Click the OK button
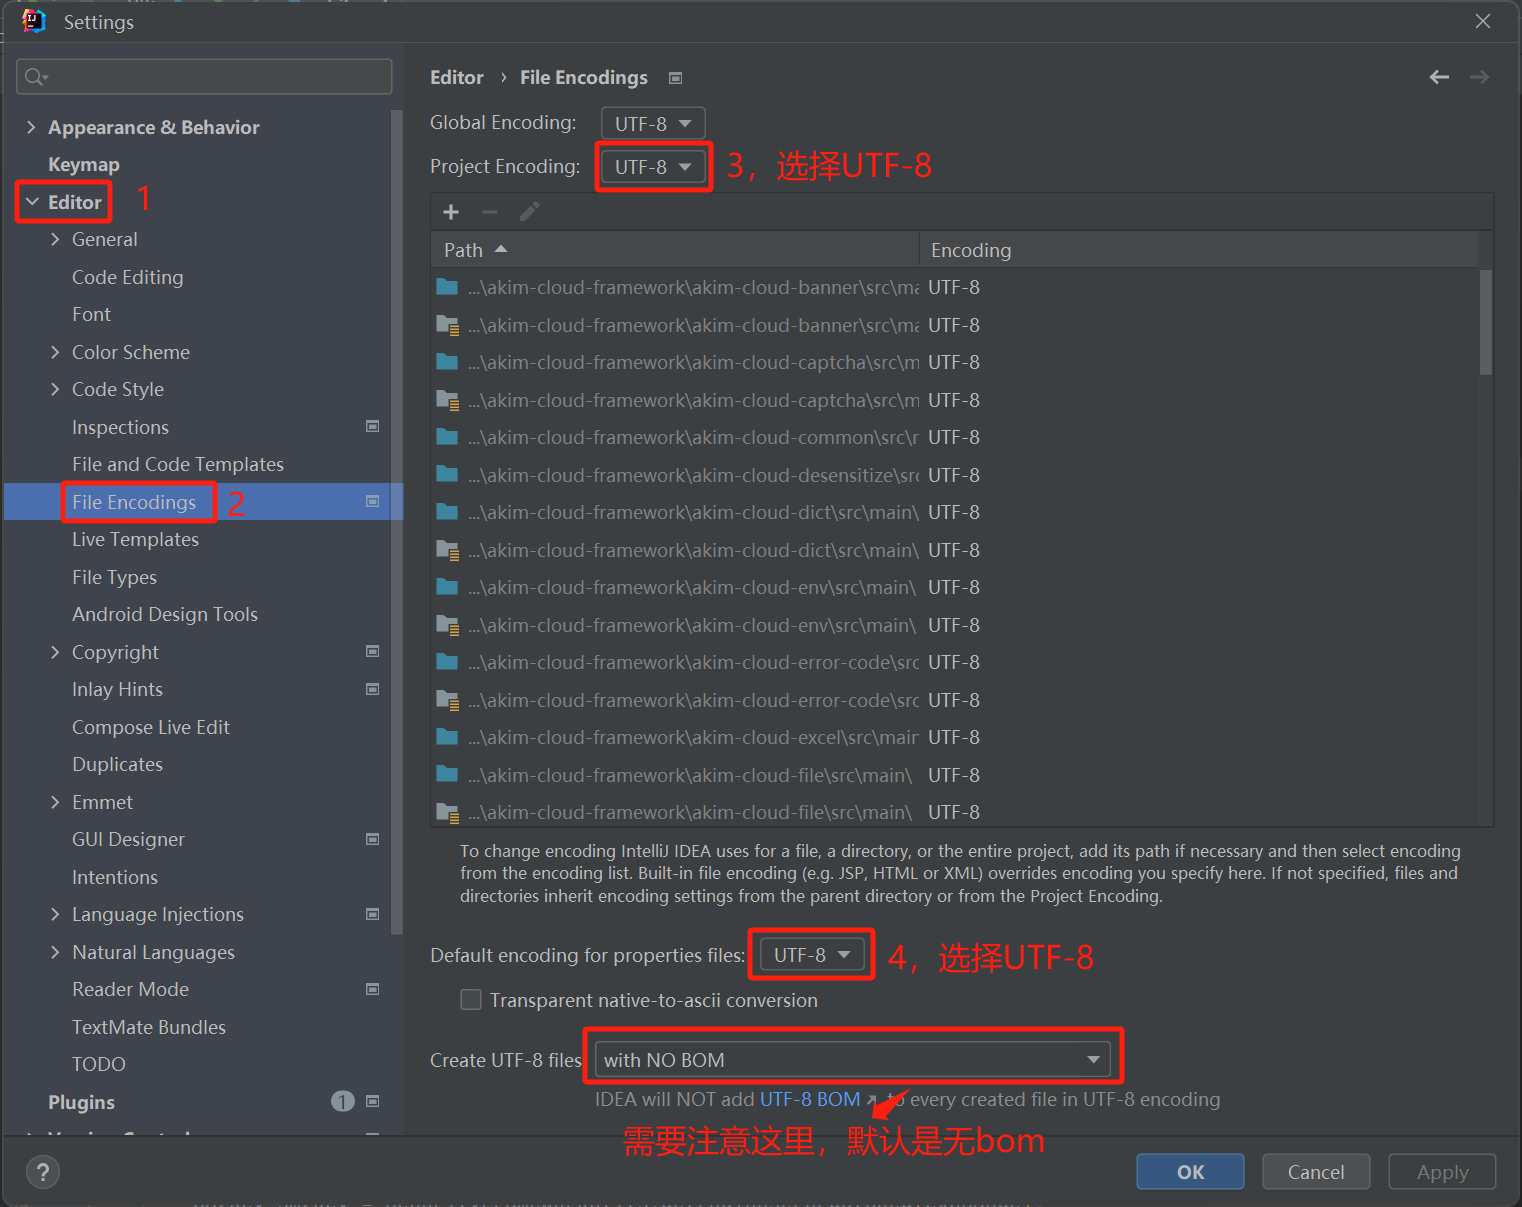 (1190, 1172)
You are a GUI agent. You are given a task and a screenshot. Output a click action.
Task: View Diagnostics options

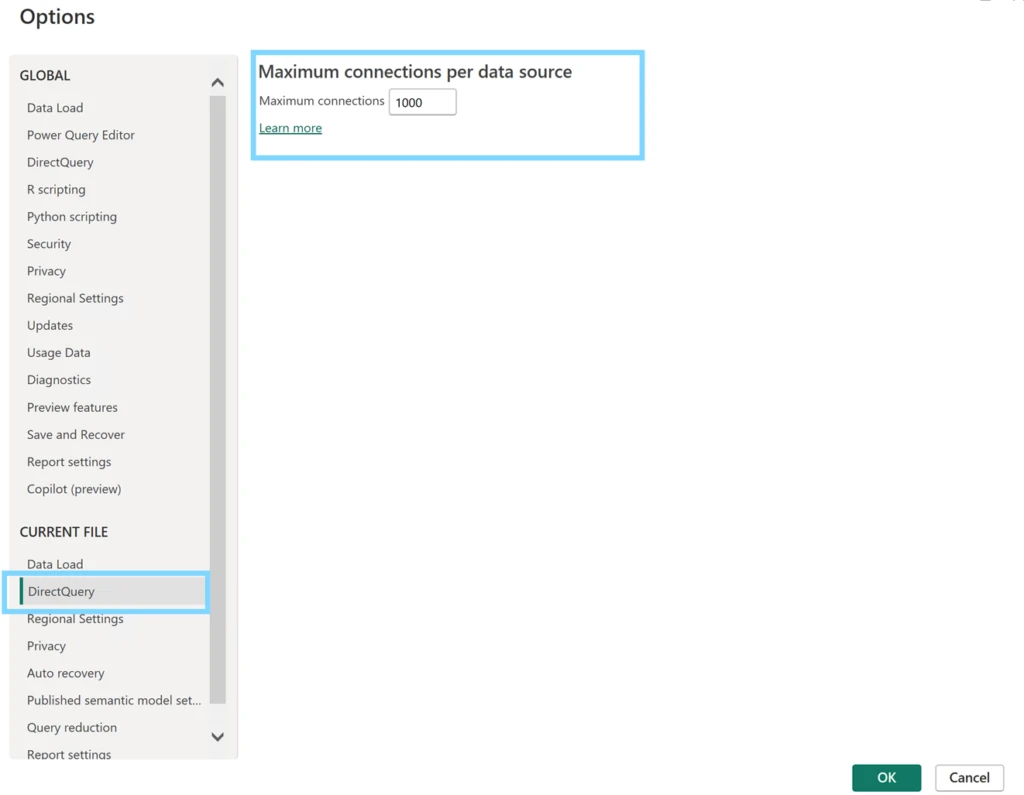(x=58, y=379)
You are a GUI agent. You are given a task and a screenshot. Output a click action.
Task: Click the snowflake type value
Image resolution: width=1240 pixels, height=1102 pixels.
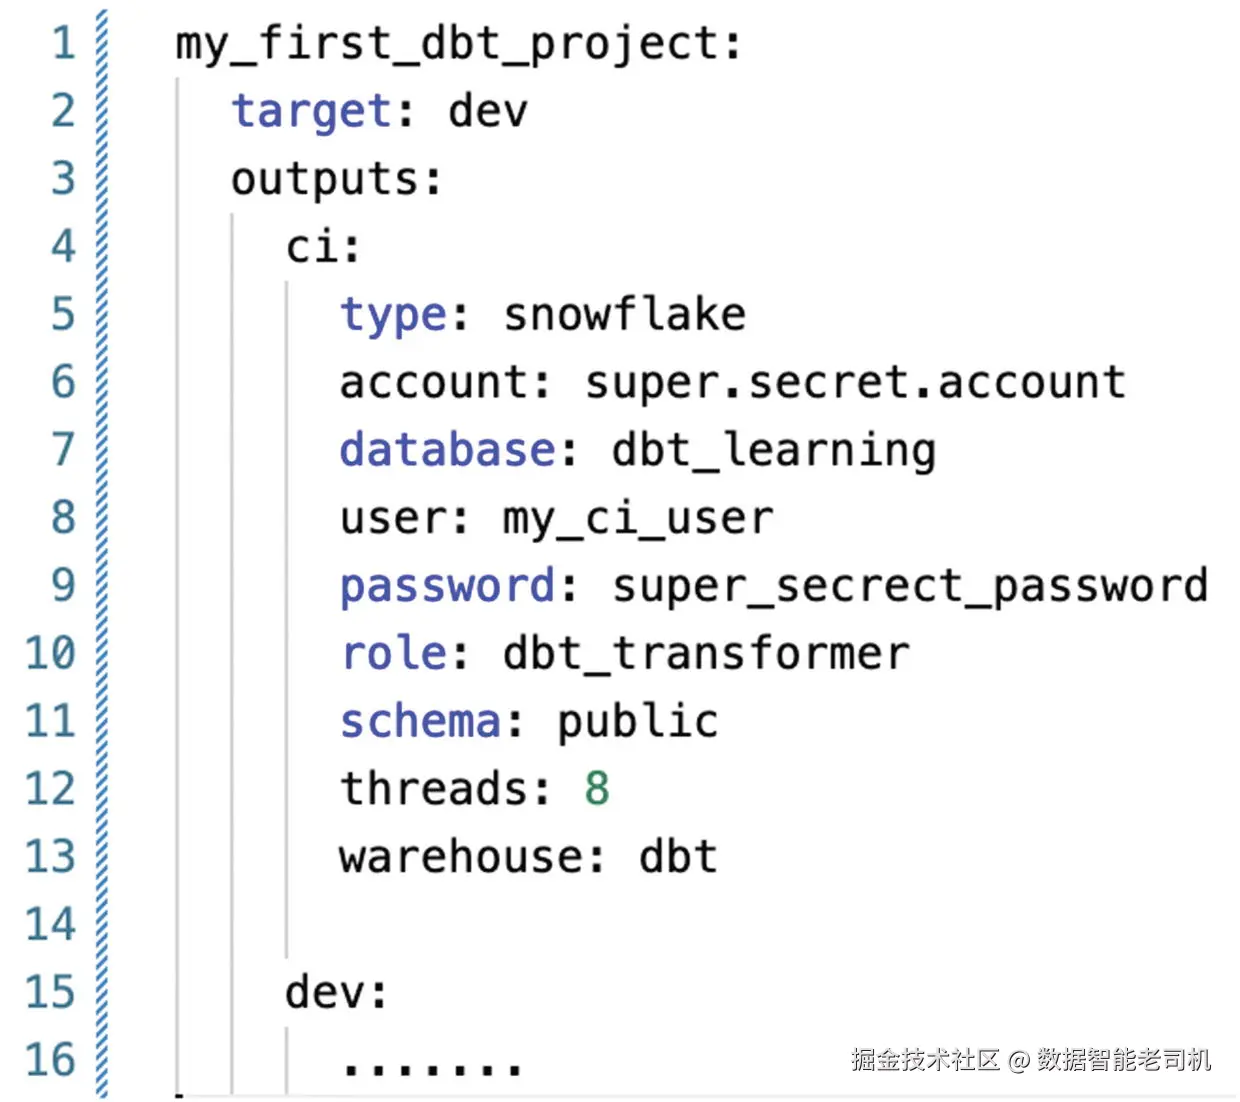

#### ASSIGNMENT
The whole listing above is to be printed exactly; the pictures stay out.

#### EXPECTED OUTPUT
Click the OK button
 (1190, 1172)
You are a GUI agent. You are given a task and a screenshot. Output a click action.
Task: View Diagnostics options

(x=58, y=379)
You are a GUI agent. You are given a task and a screenshot. Output a click action.
Task: Click the snowflake type value
Image resolution: width=1240 pixels, height=1102 pixels.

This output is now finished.